Das Buch bezieht sich bereits im zweiten Kapitel ganz klar auf das Thema Change Management. Anhand von Beispielen für gescheiterte Change-Management-Vorhaben leitet das Buch den Faktor Macht geschickt ein. Das Scheitern der Veränderungsprozesse wird anhand der Beispiele analysiert. Der Grund für das Scheitern - Interessenkonflikte auf Führungsebene.

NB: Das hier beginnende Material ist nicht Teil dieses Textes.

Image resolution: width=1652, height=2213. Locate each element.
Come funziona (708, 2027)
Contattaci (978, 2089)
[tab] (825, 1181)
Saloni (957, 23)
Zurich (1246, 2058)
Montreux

Somit ist klar: Konflikte müssen entschieden werden, um Hindernisse aus dem Weg zu räumen. Aber Wie?

Kapitel 5 geht auf den Kernpunkt ein, der Macht als funktionales Mittel. Die Autoren finden eine klare Definition von Macht und verdeutlichen, in wie weit Entscheider Macht benötigen. Mit der Gegenüberstellung Kooperation statt Konfliktoder Konflikt statt Kooperation stellen die Autoren die Kernfrage: Lassen sich unvermeidbare Konflikte in Veränderungssituationen durch den Einsatz von Macht entscheiden? Die Antwort ist ein klares Ja: Change braucht Macht. (Seite 153)

Oltmanns und Nemeyer zeigen im Darauffolgenden inwieweit Change Management von Macht beeinflusst wird. Sie zeigen dem Leser hilfreiche Ansätze, welche den funktionalen, zielgerichteten Einsatz von Macht für erfolgreiches und Change Management abbilden.